Un courant sociologique, qui a notamment développé la notion de «décision partagée», a mis en place une typologie des colloques singuliers selon quatre modèles. Le colloque singulier dit «paternaliste», dans lequel le médecin utilise son privilège thérapeutique pour ne divulguer à son patient que les informations qu'il aura sélectionnées. Il décide seul du traitement. Dans cette relation, le patient, fragile, stressé, n'a aucune autonomie. Jugé dépassé par les sociologues, ce type de rapports médecin-malade est désormais, semble-t-il, peu répandu, limité aux cas extrêmes où le consentement éclairé du patient ne peut être obtenu.

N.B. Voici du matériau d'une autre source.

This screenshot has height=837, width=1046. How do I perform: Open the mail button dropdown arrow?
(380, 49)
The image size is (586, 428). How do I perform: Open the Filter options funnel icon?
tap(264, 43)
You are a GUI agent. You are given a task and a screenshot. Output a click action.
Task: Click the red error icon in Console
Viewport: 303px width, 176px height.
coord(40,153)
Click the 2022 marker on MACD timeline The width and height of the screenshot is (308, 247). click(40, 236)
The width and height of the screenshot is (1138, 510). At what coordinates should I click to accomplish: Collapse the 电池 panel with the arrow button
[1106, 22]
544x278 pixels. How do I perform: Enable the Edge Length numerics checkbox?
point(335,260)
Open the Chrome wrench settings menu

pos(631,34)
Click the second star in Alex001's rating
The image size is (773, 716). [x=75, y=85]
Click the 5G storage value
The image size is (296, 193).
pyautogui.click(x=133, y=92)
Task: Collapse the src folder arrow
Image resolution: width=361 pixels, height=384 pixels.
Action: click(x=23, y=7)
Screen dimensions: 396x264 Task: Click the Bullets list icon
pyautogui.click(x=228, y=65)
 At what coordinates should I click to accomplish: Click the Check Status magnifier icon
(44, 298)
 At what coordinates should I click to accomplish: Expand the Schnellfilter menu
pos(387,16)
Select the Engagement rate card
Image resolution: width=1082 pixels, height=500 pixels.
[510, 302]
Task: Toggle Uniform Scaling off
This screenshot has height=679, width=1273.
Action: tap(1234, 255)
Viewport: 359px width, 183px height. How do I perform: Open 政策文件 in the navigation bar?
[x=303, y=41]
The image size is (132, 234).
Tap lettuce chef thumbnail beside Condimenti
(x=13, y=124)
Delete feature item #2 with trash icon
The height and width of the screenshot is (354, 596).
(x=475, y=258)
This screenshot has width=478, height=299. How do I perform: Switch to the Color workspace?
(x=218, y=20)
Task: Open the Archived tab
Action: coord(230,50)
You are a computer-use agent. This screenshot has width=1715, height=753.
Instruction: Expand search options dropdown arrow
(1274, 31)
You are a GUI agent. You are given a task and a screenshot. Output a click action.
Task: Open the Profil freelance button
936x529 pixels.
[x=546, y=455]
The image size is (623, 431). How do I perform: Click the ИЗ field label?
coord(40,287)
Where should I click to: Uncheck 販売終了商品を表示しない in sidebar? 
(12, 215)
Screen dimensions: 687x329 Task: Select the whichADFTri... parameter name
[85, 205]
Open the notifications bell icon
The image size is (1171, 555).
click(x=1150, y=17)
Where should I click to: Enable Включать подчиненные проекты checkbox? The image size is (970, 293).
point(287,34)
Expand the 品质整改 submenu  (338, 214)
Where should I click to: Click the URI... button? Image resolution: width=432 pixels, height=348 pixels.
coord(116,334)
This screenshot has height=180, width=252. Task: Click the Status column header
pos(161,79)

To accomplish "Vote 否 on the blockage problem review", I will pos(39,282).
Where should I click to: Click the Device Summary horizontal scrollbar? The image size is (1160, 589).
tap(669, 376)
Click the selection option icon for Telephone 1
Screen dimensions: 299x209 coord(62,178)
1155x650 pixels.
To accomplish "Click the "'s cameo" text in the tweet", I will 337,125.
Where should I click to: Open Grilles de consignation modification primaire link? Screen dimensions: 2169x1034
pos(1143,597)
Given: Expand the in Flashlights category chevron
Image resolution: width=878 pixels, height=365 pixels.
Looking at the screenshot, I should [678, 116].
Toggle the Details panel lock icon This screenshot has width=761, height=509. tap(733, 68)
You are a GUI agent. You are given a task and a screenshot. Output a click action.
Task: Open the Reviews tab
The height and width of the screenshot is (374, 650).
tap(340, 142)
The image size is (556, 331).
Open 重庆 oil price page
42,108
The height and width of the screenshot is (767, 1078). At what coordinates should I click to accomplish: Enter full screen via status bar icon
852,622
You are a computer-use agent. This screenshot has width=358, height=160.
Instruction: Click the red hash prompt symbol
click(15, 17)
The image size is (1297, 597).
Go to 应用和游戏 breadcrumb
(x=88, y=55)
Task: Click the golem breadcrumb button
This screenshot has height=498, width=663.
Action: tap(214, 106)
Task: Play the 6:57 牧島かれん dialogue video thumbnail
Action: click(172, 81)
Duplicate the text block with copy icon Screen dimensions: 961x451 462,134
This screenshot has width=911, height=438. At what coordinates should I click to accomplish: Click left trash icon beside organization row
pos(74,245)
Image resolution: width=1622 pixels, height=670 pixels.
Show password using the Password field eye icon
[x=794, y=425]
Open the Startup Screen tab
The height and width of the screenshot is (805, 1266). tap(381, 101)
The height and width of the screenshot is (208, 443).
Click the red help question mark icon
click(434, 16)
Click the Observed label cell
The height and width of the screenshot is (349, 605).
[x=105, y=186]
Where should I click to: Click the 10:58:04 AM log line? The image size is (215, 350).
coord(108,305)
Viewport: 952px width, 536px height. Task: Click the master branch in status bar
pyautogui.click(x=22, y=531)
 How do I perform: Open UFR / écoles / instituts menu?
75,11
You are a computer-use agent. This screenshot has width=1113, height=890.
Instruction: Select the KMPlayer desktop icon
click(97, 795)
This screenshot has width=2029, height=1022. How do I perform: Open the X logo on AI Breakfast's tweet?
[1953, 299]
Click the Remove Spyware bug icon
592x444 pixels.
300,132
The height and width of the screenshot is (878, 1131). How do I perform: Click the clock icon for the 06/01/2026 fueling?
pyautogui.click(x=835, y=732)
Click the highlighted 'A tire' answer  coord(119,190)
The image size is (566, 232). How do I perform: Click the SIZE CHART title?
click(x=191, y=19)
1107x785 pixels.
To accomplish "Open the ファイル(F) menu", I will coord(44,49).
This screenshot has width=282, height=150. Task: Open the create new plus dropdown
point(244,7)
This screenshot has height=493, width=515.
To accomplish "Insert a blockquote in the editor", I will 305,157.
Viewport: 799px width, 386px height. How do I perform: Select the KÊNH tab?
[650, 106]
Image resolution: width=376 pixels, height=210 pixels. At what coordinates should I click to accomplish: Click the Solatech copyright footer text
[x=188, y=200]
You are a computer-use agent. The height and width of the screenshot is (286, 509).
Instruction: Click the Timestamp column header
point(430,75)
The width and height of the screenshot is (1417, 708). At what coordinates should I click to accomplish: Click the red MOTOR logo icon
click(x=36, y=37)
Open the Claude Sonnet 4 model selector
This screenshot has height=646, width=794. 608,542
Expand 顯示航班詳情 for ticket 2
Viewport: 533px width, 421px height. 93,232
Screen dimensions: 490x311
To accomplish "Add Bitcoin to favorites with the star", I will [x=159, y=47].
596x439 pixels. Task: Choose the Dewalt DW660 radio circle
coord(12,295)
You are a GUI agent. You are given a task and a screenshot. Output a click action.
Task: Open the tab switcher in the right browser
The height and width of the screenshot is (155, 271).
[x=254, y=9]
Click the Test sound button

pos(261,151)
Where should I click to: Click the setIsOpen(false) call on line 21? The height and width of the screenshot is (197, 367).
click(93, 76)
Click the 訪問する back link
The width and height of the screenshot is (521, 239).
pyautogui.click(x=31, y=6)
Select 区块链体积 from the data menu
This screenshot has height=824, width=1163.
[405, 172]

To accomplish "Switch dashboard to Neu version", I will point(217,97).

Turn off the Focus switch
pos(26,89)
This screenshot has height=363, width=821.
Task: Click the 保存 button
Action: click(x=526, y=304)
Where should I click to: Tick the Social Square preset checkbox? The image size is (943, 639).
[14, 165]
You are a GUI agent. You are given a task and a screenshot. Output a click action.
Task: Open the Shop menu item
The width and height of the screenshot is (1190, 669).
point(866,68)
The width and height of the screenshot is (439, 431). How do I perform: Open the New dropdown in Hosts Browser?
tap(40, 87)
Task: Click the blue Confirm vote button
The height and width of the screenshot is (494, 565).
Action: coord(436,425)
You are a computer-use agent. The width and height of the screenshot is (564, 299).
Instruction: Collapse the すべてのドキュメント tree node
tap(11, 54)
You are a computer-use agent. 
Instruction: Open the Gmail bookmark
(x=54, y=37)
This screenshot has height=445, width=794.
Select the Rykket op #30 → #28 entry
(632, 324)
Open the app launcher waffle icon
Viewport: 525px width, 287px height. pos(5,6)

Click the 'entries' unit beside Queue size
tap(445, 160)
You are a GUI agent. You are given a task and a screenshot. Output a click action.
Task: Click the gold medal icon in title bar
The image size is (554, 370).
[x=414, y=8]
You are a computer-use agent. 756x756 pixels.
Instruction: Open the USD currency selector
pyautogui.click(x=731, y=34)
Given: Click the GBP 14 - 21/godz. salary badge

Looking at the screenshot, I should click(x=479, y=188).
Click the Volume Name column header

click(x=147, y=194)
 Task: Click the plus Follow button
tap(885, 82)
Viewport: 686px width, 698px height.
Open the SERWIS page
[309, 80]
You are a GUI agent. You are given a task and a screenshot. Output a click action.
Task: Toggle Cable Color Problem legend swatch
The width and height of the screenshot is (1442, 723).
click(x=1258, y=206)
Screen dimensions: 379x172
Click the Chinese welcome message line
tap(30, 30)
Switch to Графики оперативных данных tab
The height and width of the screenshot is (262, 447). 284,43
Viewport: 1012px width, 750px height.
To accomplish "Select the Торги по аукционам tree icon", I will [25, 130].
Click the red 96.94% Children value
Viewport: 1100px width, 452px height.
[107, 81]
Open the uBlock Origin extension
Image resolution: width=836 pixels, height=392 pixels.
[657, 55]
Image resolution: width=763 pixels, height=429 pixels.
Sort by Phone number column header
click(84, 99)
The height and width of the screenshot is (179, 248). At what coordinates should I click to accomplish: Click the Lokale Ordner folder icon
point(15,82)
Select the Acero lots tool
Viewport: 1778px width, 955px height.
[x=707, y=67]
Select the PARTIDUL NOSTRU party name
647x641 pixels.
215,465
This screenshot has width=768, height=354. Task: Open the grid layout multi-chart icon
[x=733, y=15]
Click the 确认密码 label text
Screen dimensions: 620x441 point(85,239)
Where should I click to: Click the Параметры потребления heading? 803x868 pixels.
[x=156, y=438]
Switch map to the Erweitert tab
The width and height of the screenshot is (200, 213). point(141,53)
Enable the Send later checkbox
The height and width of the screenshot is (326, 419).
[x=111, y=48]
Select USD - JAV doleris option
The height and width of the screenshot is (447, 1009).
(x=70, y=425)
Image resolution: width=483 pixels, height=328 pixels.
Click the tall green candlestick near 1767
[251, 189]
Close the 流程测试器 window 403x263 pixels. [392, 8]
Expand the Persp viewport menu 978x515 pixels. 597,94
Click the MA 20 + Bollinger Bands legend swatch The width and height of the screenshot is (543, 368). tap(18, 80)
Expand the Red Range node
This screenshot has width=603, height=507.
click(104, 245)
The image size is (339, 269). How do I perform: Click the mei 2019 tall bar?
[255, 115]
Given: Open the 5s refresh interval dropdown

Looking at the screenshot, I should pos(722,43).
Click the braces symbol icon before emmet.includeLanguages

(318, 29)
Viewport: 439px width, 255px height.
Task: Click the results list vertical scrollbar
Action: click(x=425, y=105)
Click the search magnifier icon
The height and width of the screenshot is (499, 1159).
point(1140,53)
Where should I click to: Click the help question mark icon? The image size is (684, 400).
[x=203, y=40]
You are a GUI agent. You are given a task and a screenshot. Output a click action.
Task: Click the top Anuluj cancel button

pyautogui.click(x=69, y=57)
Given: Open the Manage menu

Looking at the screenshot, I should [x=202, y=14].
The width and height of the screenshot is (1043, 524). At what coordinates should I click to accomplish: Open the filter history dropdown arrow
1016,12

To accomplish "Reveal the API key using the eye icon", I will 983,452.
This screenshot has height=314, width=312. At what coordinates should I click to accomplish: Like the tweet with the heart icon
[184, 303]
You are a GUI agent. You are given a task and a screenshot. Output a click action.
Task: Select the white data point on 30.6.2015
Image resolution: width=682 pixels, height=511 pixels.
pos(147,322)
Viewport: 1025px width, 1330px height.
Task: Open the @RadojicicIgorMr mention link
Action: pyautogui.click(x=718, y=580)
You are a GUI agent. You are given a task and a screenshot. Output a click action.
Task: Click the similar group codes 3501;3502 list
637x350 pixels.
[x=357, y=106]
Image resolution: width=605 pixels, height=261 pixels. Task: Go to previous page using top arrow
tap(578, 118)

Le deuxième type de relation, à l'opposé du premier, est celui où le médecin délivre toute l'information. Il est alors lui-même considéré comme le moyen donné au patient pour exercer sa pleine autonomie. C'est le colloque singulier informatif. Mais ce modèle ne tient pas la route non plus, estiment encore les sociologues, car le médecin ne peut pas accepter de ne jouer que le rôle d'un simple technicien.
Vient ensuite le modèle interprétatif : «Les interactions entre le patient et le médecin ont cette fois pour objectif précis (...) de révéler les valeurs/préférences du patient.» Le modèle délibératif, enfin, très proche du précédent, est décrit comme suit : «Le médecin accompagne le patient dans la découverte et le choix de sa meilleure option thérapeutique mais le médecin va encore plus loin: il l'aide à réfléchir ses valeurs et à mieux les comprendre. Il engage une discussion authentique avec le patient.» Ces deux derniers modèles (interprétatif et délibératif) sont jugés comme positifs puisqu'ils réservent une place active à chacun des deux protagonistes.
Reproduction de stéréotypes.
C'est un constat bien établi : il y a un progressif effritement d'une médecine jusqu'alors extrêmement paternaliste. Ce n'est pas la loi de 2002 qui a déclenché le mouvement, mais elle contribue à le renforcer.
Bonnes pratiques et recommandations, généralisation progressive des procédures d'accréditation, plaidoyer en faveur de l'automédication, diffusion de palmarès qui classent les institutions sanitaires, activisme croissant des associations de malades... Henri Bergeron dresse une liste de paramètres qui ont contribué à limiter l'autonomie de la profession médicale, son autorité.
Le sociologue a tenté de répondre à une autre question : ces postures seraient-elles déterminées par le type de pathologie ? De patients ? De contextes professionnels ?
La réponse est oui. La distinction entre pathologies chronique et aiguë n'est pas sans conséquence sur les relations établies entre le patient et son médecin. Le genre aussi influence. Les femmes seraient par exemple l'objet d'une surprescription de psychotropes «parce que les médecins ont tendance à interpréter la cause de leur mal-être comme endogène tandis que, pour les hommes, elle serait de nature plus manifestement exogène (difficultés professionnelles notamment) ».
Autrement dit, selon les études sociologiques, «le dialogue qui s'établit et l'échange d'informations qui est exigé par la loi n'empêchent guère la reproduction des stéréotypes culturels et sociaux, peu favorables au consentement éclairé et à l'autonomie des patients». Le sociologue note également que «le devoir d'information et l'exigence de consentement éclairé constituent peut-être une moindre “révolution culturelle” pour le généraliste, par comparaison au spécialiste, tant il vrai que les patients sont désormais bien informés sur les pathologies mineures et/ou banales et qu'ils savent, souvent avant même la consultation, ce qu'il convient de faire et ce qu'il leur convient d'avoir». De même, la rencontre avec un médecin de famille, en qui on a la plus haute confiance, rendra «purement formelle la réalisation du consentement et l'affirmation de l'autonomie du patient».